Exercise instructions:
[1] According to the article on the Scottish independence referendum, who leads the anti-independence campaign?
[2] Carry on the article about the Scottish independence referendum from its last sentence.

Text shown:
*** Block opens ***

Panicking "Better Together" campaigners are turning to former prime minister Gordon Brown in a frantic bid to win the emotional debate over Scotland's future and stem the flood of Labour voters threatening to hand victory to the nationalists.
With just 10 days to go to the referendum, the possibility of a "yes" vote has sparked bitter criticism of the anti-independence campaign with both its leader, Labour's Alistair Darling, and the prime minister and Tory party under concerted fire.
Former first minister Henry McLeish echoed the widespread view that the "no" campaign had been negative and lacked passion amid the belief too many in Westminster had never accepted the possibility that Alex Salmond could win.
One attempt to counter the negativity will come from Brown with a series of speeches putting his "positive and patriotic" case for a New Union with much greater powers for a devolved Scotland over issues including tax and welfare.
He has previously set out what he believes is his passionate case for the Union but will be pushed further to the forefront of the "no" campaign as polling day approaches.
His influence is seen as crucial because much of the boost to the nationalists has come from traditional Labour voters who, in their disillusion with the establishment, see little difference between the two big Westminster parties.

*** Block closes ***

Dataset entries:
*** Block opens ***

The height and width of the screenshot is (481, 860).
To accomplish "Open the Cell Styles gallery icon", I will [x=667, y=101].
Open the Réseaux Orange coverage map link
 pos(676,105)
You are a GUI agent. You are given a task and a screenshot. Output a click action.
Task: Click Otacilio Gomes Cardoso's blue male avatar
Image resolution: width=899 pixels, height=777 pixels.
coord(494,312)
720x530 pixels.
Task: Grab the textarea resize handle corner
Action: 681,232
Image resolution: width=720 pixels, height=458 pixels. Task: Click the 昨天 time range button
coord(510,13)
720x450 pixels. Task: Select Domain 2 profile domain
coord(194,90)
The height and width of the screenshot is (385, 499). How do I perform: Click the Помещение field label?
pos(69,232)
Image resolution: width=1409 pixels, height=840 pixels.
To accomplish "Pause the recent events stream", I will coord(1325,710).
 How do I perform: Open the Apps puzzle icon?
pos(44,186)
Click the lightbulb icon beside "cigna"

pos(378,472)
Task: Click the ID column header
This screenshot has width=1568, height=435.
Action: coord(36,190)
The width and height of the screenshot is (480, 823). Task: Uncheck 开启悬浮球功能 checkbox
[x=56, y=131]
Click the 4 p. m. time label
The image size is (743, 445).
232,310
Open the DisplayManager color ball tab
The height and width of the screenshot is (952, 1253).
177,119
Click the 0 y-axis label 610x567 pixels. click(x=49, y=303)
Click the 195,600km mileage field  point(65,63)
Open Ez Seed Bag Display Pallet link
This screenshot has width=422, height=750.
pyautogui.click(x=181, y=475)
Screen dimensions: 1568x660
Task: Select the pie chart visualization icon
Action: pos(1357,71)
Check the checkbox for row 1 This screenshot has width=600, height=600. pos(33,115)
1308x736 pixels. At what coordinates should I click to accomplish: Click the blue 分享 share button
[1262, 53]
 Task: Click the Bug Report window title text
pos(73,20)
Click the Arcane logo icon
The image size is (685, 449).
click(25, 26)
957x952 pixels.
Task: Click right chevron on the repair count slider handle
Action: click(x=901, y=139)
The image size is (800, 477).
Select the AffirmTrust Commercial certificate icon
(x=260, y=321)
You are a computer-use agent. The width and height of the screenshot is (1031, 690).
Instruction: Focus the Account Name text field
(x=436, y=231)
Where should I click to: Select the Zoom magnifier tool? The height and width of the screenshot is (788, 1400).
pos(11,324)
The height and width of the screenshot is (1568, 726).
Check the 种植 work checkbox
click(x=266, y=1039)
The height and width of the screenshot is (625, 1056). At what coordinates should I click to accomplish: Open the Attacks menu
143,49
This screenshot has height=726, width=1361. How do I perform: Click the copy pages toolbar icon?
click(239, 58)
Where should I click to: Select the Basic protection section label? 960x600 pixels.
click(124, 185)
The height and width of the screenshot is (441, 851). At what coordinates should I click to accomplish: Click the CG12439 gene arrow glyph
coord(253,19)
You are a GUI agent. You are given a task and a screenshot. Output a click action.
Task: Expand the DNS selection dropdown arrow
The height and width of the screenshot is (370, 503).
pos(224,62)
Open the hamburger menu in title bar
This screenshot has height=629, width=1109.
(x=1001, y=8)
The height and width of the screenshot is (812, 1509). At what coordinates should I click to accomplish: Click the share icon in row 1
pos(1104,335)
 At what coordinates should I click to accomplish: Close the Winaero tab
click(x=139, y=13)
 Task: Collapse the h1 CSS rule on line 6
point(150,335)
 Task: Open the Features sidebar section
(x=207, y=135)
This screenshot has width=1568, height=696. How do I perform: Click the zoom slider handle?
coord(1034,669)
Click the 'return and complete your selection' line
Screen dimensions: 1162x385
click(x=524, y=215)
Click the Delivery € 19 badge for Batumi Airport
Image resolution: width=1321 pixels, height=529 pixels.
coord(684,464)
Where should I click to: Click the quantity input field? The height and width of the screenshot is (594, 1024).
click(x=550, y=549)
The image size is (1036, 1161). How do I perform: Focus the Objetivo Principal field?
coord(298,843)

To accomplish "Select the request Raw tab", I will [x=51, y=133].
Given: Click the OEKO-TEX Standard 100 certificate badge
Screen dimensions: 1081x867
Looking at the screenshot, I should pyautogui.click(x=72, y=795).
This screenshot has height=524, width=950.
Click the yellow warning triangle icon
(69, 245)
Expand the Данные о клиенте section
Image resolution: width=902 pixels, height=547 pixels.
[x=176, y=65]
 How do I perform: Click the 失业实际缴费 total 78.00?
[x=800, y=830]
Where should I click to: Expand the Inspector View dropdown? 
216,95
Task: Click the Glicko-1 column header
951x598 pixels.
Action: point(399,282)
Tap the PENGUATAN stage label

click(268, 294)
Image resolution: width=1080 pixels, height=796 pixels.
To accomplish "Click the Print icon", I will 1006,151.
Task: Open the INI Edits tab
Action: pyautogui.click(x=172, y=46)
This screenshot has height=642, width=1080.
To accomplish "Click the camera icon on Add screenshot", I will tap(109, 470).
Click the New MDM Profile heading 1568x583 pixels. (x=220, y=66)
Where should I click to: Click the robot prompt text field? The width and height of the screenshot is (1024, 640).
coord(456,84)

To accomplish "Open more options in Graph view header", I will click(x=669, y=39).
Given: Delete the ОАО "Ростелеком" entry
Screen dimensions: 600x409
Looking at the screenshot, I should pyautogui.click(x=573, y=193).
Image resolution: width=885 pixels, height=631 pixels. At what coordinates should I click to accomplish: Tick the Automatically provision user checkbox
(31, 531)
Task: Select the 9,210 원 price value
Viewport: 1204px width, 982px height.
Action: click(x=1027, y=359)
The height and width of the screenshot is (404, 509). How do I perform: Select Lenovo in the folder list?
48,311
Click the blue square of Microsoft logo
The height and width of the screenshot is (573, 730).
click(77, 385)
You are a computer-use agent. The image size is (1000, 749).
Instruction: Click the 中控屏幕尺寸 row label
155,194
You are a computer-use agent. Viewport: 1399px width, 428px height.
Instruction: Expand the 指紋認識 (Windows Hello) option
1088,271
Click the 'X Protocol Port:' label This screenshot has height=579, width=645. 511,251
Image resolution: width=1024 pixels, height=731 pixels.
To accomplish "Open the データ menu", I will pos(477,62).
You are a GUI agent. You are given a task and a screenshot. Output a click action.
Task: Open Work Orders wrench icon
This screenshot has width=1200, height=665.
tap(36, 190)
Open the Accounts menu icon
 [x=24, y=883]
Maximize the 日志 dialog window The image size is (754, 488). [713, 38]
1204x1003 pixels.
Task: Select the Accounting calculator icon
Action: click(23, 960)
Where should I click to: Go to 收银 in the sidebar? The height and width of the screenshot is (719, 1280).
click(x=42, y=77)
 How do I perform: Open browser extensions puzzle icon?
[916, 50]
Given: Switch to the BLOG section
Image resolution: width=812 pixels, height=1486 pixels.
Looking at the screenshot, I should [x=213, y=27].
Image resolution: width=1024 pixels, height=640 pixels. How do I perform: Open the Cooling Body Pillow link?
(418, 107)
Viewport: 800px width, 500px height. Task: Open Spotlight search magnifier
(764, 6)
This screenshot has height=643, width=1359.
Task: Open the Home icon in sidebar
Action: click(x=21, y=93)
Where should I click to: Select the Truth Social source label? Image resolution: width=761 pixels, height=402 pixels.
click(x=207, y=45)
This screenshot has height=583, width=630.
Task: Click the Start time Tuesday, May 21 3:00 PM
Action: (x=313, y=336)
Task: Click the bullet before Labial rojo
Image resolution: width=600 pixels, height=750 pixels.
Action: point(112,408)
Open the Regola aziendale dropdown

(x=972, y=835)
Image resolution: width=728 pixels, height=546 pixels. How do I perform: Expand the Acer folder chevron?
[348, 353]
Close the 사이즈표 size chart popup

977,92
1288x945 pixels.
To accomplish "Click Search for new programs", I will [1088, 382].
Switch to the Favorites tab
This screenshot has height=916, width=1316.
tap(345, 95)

*** Block closes ***

Activity answers:
[1] Labour's Alistair Darling.

[2]
Brown is still seen as a hugely significant and influential figure in Scotland and will attempt to persuade Labour supporters the nationalists would continue Tory policies.
But David Cameron and George Osborne are also directly in the firing line with some Tory MPs fuming that they have done too little to boost the Unionist campaign and may well preside over the historic breakup of the UK.
The prime minister has a personal dilemma here. He knows that the Tory brand is toxic in Scotland and, thanks to his own background, he is seen as a negative influence in the Better Together campaign.
But, equally, his apparent reluctance to fully engage with the fight has frustrated many in his own party whose fears were summed up by Boris Johnson who warned the country was in danger of "sleepwalking" into separation.
Cameron paid the traditional prime ministerial visit to the Queen in Balmoral at the weekend but made no public appearance and is expected to keep away from the campaign this week.
His spokesman would only confirm that the prime minister "will be in Scotland ahead of the referendum," and denied suggestions he had cancelled a visit for fear of making matters even worse.
It also appears no cabinet ministers are currently planning to campaign in Scotland this week. Although the current "headless chicken mode" could yet change that.
Chancellor George Osborne was also under attack for suggesting at the weekend that an announcement was imminent setting out on what more powers Scotland would get after a "no" vote – the so-called Devo Max or best-of-both-worlds option.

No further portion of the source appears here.